Pour les auteurs, ces agissements démontrent que l’approche adoptée par les alliés du Secrétariat de la Conférence des Parties de la CCLAT consiste de plus en plus à confondre l’engagement des consommateurs avec celui de l’industrie du tabac.
Une pensée confirmée par une récente recherche réalisée par l’OMS sur le lobbying de l’industrie du tabac qui en serait arrivée à la conclusion que celui-ci passerait par « des groupes de vapoteurs influents qui sont financièrement indépendants, mais dont le message est cohérent avec l’industrie du tabac ».
Là encore, pour le groupe parlementaire, cette stratégie est destinée à éteindre tout engagement potentiel de la part de tout membre du public qui a un point de vue différent de celui du Secrétariat de la COP de la CCLAT et de ceux qui l’influencent, comme Bloomberg Philanthropies.
Les recommandations du groupe parlementaire britannique
- Maintenir notre position nationale forte sur la réduction des méfaits du tabac. Si l’OMS ne veut pas adhérer à ce principe et continue à poursuivre une approche axée sur l’interdiction des produits à risques réduits, le Royaume-Uni devrait alors envisager de réduire considérablement son financement.
- Le Royaume-Uni a intégré avec succès le vapotage dans sa stratégie de réduction des risques pour la santé publique. Le Royaume-Uni devrait chercher à faire valoir cette position lors de la COP9 et encourager l’OMS à se laisser guider par les preuves.
- Aligner notre stratégie pour la COP9 sur notre position nationale et veiller à ce que la voix du Royaume-Uni soit entendue.
- La CCLAT doit être mise à jour afin de refléter l’opportunité positive pour la santé publique des produits à base de nicotine à faible risque qui ont été introduits depuis la finalisation du texte en 2003.
- Le Royaume-Uni doit rejeter toute décision de la CCLAT qui limiterait l’utilisation par les adultes du vaping et des systèmes d’administration de nicotine à risque réduit.
- La délégation britannique à la COP9 devrait mettre en avant le travail accompli au Royaume-Uni pour faire baisser les taux de tabagisme ainsi que le consensus d’opinions des organismes de santé publique et des ONG britanniques sur la sécurité et l’efficacité réelle du vapotage et d’autres produits à risques réduits dans le cadre du sevrage tabagique et des efforts de réduction des risques.
- La délégation britannique devrait faire référence à notre engagement ferme de veiller à ce que les produits à risques réduits ne soient pas confrontés à des problèmes liés à de prétendus « effets passerelle » et à l’adoption par les jeunes, et devrait mettre en évidence les résultats clairs que nous avons sur ce point.

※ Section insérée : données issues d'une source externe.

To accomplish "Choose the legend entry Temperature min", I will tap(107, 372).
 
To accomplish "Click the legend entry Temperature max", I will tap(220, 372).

- Le Royaume-Uni doit s’opposer à toute décision proposée par le Secrétariat de la CCLAT ou par une Partie qui inclurait les produits du vapotage dans le champ d’application des recommandations politiques sur les produits nouveaux et émergents, ou qui assimilerait les produits du vapotage aux produits du tabac combustibles.
- La délégation britannique à la COP9 doit proposer la création d’un groupe de travail de la COP sur la réduction des risques.
John Dunne, directeur de l’association de défense du vapotage UKVIA (UK Vaping Industry Association) a applaudi ce rapport et déclaré :
« Il est grand temps que l’industrie de la vape se dresse contre l’Organisation mondiale de la santé (…) Il est essentiel que le secteur du vaping et les anciens fumeurs devenus vapers parlent d’une seule voix pour faire pression sur l’OMS afin qu’elle change ses habitudes. En tant qu’organisme censé promouvoir la santé, assurer la sécurité du monde et servir les personnes vulnérables, l’OMS a la responsabilité morale de faire ce qu’il faut ».